Questa incapacità maschile di esprimersi a parole è più un retaggio storico o un fatto biologico? Sicuramente è un fatto storico, ma c’è anche qualche tratto biologico nel maschile, che in qualche misura è sempre stato più muscolare, cacciatore. E’ uno stereotipo, ma di fatto le guerre sono state fatte dagli uomini mentre le donne hanno vissuto la maternità, l’eros in modo più sensuale.
Di fronte a situazioni di coppia in cui esiste la violenza verso la donna, ci sono anche coppie in cui l’uomo muore per difendere l’incolumità della sua compagna…
La reazione dell’uomo che viene ucciso per difendere la propria compagna è una reazione cavalleresca, classica, nobile, ma bisogna ricordarsi che per un uomo che viene ucciso c’è un uomo che lo uccide.
Chi invece lascia sfociare i suoi sentimenti in un atto di violenza verso la propria donna si può definire “innamorato”?
Sicuramente si tratta di personalità disforiche, bipolari, con una scarsa autostima, a volte con un profilo sociopatico, con l’incapacità cioè di capire le emozioni dell’altro, cosa che finisce oltre che per danneggiare la libertà altrui, per impedire a lui stesso di maturare autostima e autonomia.
Cosa si può fare per aiutare un uomo a “guarire” da una gelosia eccessiva?
Di solito bisogna partire dalle radici profonde di questo disturbo, che di solito sono legate ad un attaccamento insicuro nella prima infanzia.

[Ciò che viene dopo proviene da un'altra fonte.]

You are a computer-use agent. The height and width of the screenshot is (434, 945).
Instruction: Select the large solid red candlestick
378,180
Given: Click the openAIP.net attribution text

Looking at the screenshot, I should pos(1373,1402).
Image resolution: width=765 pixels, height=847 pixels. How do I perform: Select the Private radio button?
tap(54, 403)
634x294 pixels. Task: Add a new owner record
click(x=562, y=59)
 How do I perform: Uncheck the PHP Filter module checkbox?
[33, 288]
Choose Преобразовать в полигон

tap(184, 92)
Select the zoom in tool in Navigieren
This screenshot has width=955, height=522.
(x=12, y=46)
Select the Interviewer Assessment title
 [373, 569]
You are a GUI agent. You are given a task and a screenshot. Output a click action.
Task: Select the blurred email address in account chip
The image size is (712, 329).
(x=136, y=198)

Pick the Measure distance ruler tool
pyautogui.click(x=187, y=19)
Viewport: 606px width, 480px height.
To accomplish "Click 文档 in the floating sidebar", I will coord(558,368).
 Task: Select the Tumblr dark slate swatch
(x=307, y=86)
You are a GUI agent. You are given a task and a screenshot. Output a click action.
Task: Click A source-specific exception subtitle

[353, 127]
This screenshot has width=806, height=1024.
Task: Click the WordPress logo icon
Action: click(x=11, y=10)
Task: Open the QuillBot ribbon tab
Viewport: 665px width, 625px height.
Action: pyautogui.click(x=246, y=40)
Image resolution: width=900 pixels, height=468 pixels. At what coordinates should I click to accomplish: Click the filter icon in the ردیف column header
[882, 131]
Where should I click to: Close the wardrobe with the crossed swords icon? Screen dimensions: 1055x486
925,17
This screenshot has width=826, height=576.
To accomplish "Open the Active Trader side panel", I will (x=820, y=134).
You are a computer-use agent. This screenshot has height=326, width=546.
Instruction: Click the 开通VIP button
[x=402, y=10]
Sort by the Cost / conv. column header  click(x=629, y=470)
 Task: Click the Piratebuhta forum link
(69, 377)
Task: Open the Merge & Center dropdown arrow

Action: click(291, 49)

Quindi molto spesso le basi del disturbo sono quelle di un soggetto che non ha sperimentato relazioni affettive stabili e gratificanti e che cerca di stabilire nella sua insicurezza, un rapporto di possesso con l’oggetto del proprio desiderio. Oggetto che preferisce distruggere piuttosto che perdere.
E il tentativo di una donna che a parole, proprio perchè spesso non c’è un fondamento concreto alla gelosia, tenti di rassicurare il suo uomo, può servire a migliorare la situazione?
Solitamente non serve, specie se ci si trova di fronte ad una gelosia patologica, e anzi, i tentativi di rassicurazione razionale possono ottenere l’effetto opposto, suscitando ulteriori sospetti
Cosa suggerirebbe ad una donna che non vuole rinunciare ad una relazione con un uomo geloso in modo patologico?
Dovrebbe spingere il compagno a curarsi, cercando un aiuto terapeutico. La sola rassicurazione razionale non serve e ancora meno un ultimo incontro chiarificatore. Ricordiamoci che il 47% dei femminicidi avviene a circa due mesi dalla separazione in momenti in cui si tenta un ultimo chiarimento, e il 70% di questi omicidi avviene per mano di maschi abbandonati: sono dei numeri sconvogenti.